満13歳の女性にのみ与えられる登録制ガンの配布。
30年前に国連で可決された法律のこと。

女性への性犯罪対策のため、銃の所持を全世界から完全に廃止し、代わりに国は大胆な草案を提出した。
満13歳になると、女性は国がマイナンバーカードと連動して管理している銃弾と、小型のガンが配布される。
男性から暴力を受けた際には、ガンによる銃撃が許可される。
ただし、急所を外さなければならないため、女性は小学校入学と同時に保健体育の授業内で射撃訓練が義務付けられた。
6年間の射撃訓練を経て、中学校に上がる頃に役所からガンを渡される。


報告


鈴木かな

20XX年 12月某日

「お母さん、私、来年から本当にガンを持たないといけないの?」

「そうよ。かな、6年生なのに背が低いんだから、余計必要でしょう。」

「でも、私学校の射撃訓練ではいつも成績悪いよ。いざというときちゃんと撃てるかも不安だし、来年から女の子みんながガンを持つなんて、信じられない。」

「お母さんはまだ1度しか撃ったことがないけど、ちゃんと指先に命中したんだから大丈夫。19歳の時よ。」


日本では、登録制ガン配布法の発布が遅れた。
このため、未だに女性に対する性犯罪は他国に比べて頻発していた。

被害者、鈴木かなちゃんが誘拐されたのは、この数日後のことだった。

日本はこの法案の可決に最後まで抵抗していた国の一つで、可決後もしばらく国内での施行を渋っていた。
最終的に施行に至ったが、その間も男性側、一部女性からも反対運動が頻繁に行われていた。
施行後も反対派は細々と活動していたが、今回の鈴木かな誘拐事件は世間の意識を大きく変えた。
ガンを持つかどうかではなく、「持っていない人間」すなわち13歳以下の少女を守らなければ、と。

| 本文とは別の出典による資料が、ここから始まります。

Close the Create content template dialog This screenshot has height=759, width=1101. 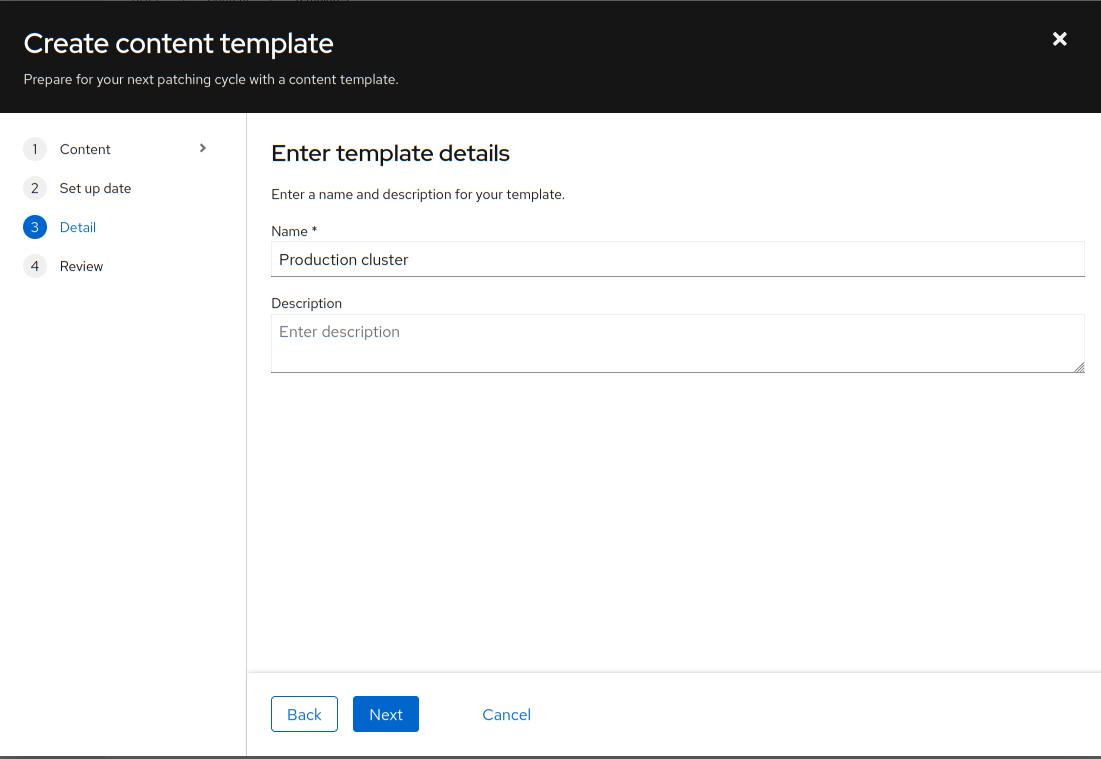tap(1059, 39)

中学生になると同時にガンが配布されるため、この頃から日本はガンを持たない小学生を対象とした犯罪が横行しはじめた。
この事件をきっかけに日本警察は本格的に小学生対象の犯罪取り締まりの強化に乗り出す方針を明らかにした。
にもかかわらず、この先さらに数十年、小学生女児に対する性犯罪は増加した。
警察庁は責任を問われたが、「努力をしている」の一点張りであったという。




ブリー・マックスウェル

20XX年 5月某日

「ブリー、いつまで残業するつもり?オフィスに残っているの、アナタだけよ。」

「もう少しで終わるのよ。先に帰っていいわよ。」

「でももうこんな時間だし…。ガンがあるとはいえ…ほら、日本のスズキカナの事件だってあるじゃない。心配よ。」

「大丈夫よ。あれはまだ13にもなっていない子どもでしょ?アタシなんて誰も拐いやしないわよ。」

「それもそうね、アハハ。そういえば今日は彼氏が迎えに来るんだっけ?なら心配ないわね。それじゃ、また明日。」

「ええ、また明日ね。」


この日の深夜未明、当時ブリー・マックスウェルと交際していた男性が射殺された。
ブリーは容疑を認めており、その上で銃の暴発を主張した。
家族や友人の証言では、ブリーと交際相手は良好な関係を築いていたという。
その日もブリーを迎えにきた男性と、同棲を開始したばかりのフラットに仲睦まじそうに帰宅していく様子を、近所づきあいのあった隣人が目撃している。
ブリー本人の証言では、彼のことは今も愛している、なぜこんなことになったのかわからないという。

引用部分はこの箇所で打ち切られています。